─── Zestawienie ───
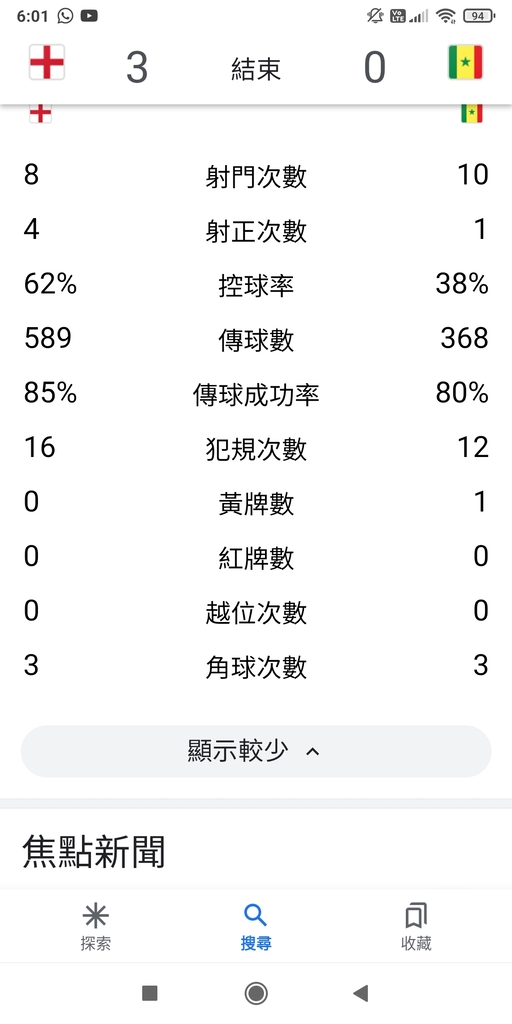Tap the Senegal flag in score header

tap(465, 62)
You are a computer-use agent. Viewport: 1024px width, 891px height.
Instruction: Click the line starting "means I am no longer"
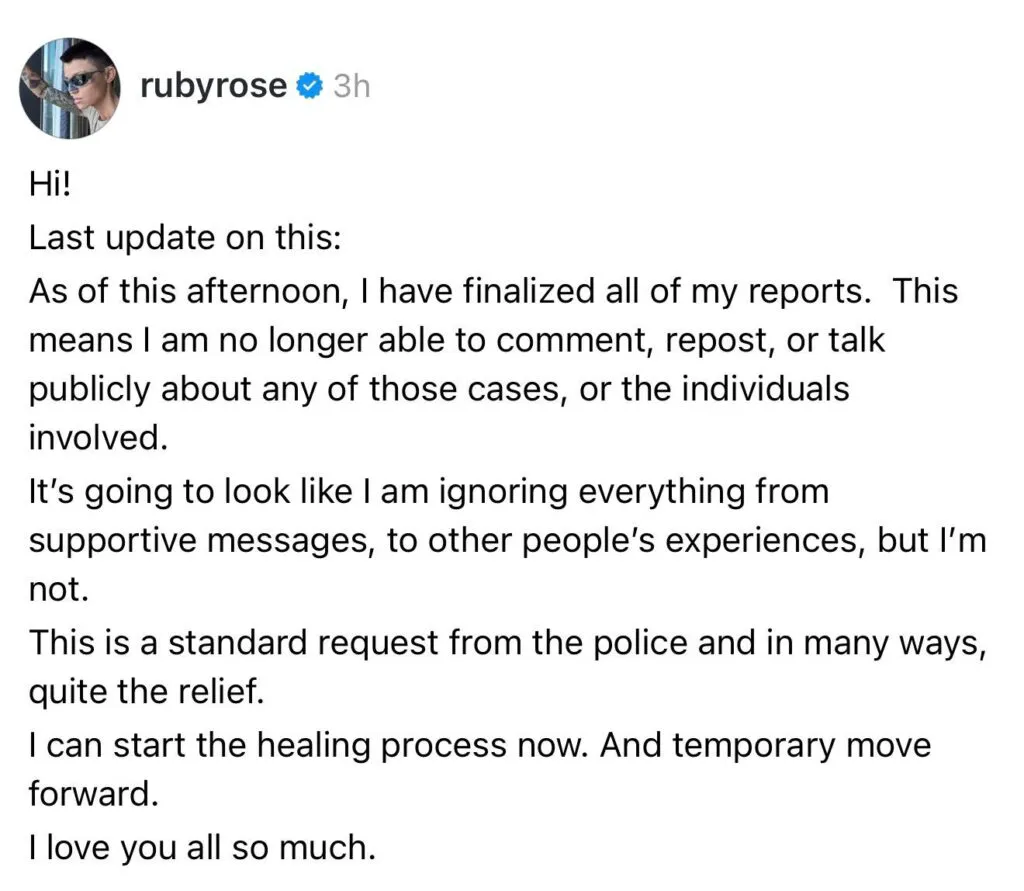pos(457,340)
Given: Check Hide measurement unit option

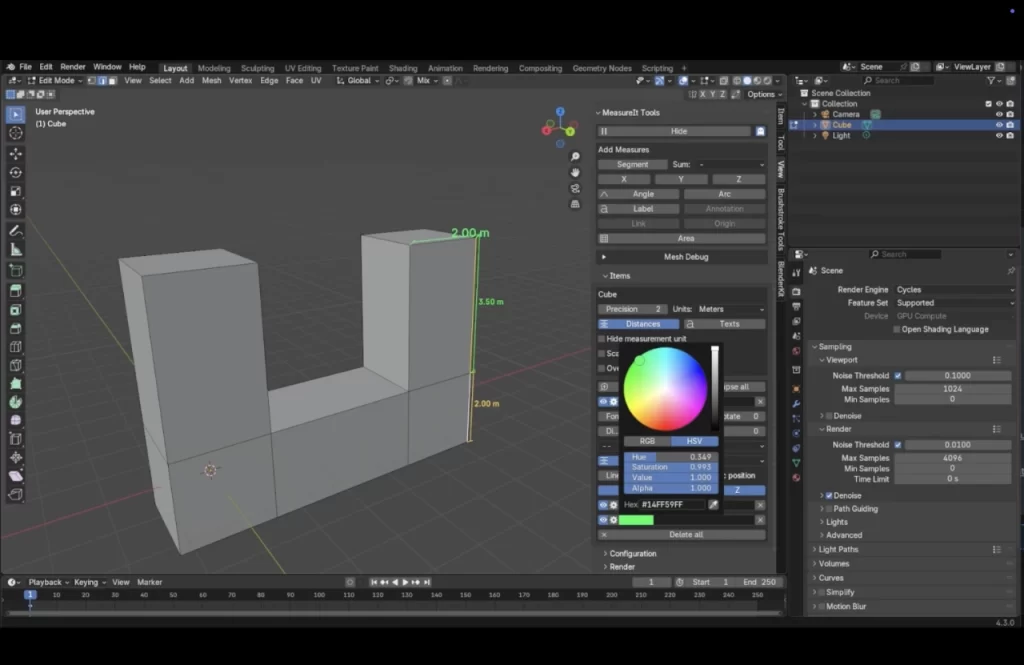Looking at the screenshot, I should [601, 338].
───
─── Zestawienie ───
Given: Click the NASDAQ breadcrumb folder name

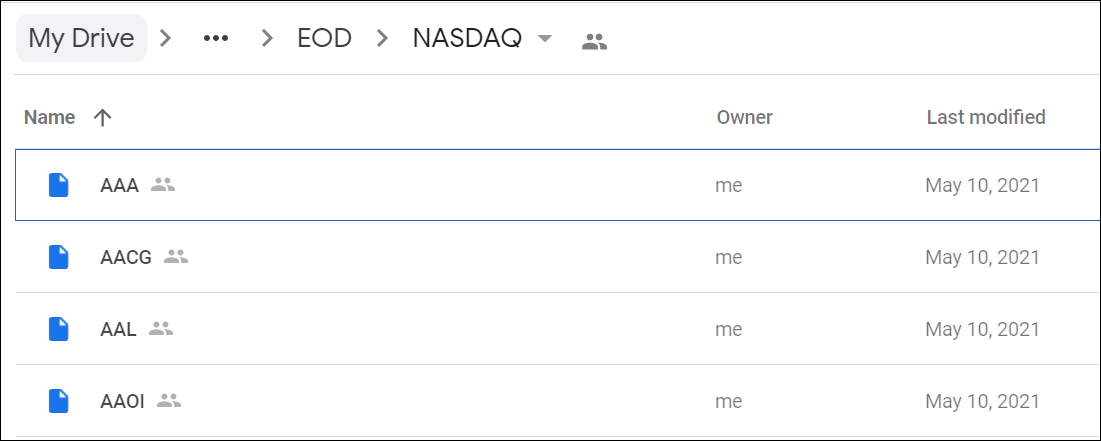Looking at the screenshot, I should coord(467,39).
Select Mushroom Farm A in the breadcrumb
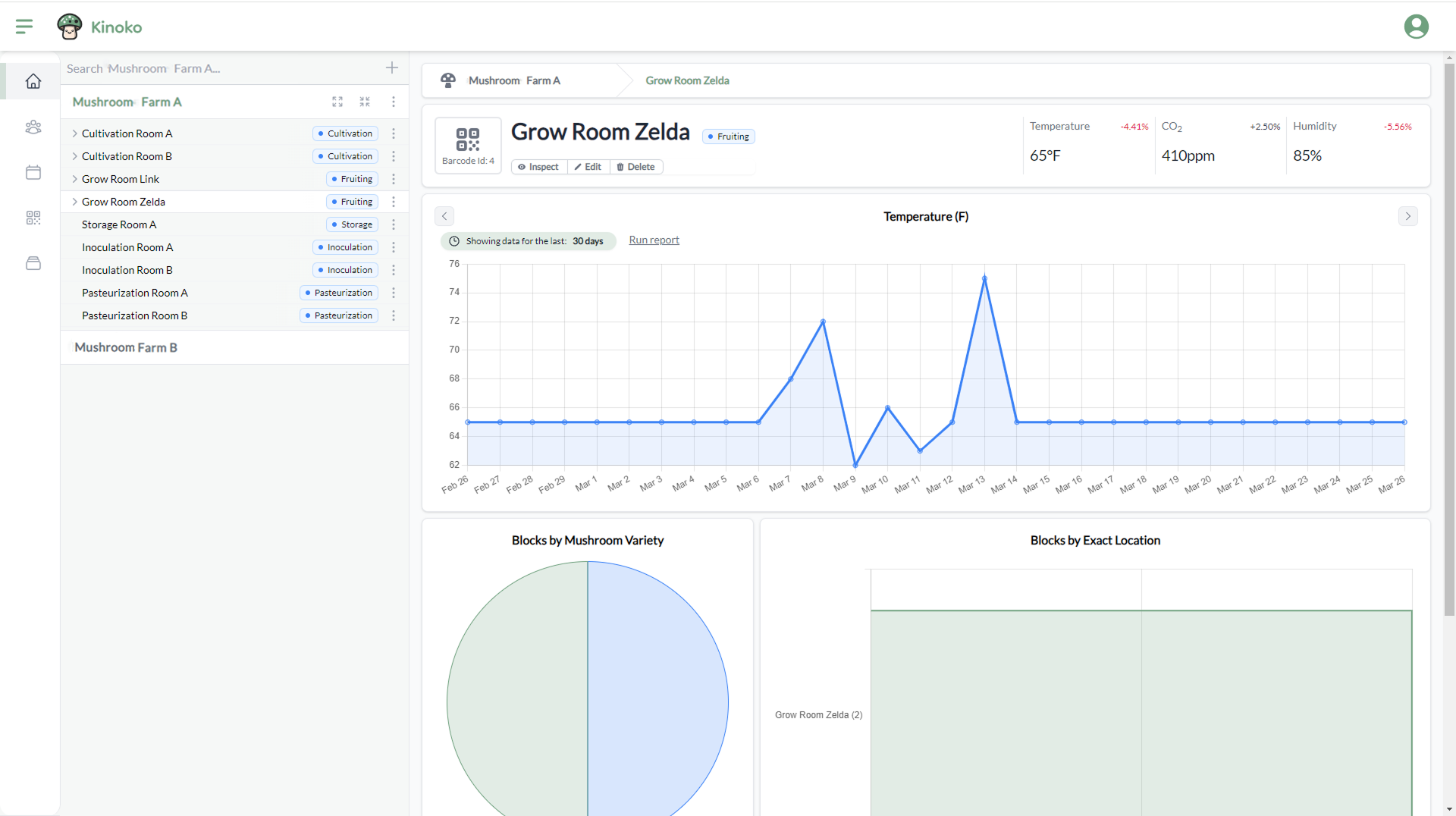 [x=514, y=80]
───
─── Zestawienie ───
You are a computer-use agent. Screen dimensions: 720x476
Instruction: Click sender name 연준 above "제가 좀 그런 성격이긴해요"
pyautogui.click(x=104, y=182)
───
Polecenie:
Przepisz jako listę numerowaną wiersze zapisów między wierszem z „Tap the Senegal flag in score header” a wierszem z „Looking at the screenshot, I should [601, 338].”, razem z tymi dwoma. Pomiń puste wiersze i obrazki.

Odpowiedź:
1. Tap the Senegal flag in score header
2. tap(465, 62)
3. You are a computer-use agent. Viewport: 1024px width, 891px height.
4. Instruction: Click the line starting "means I am no longer"
5. pos(457,340)
6. Given: Check Hide measurement unit option
7. Looking at the screenshot, I should [601, 338].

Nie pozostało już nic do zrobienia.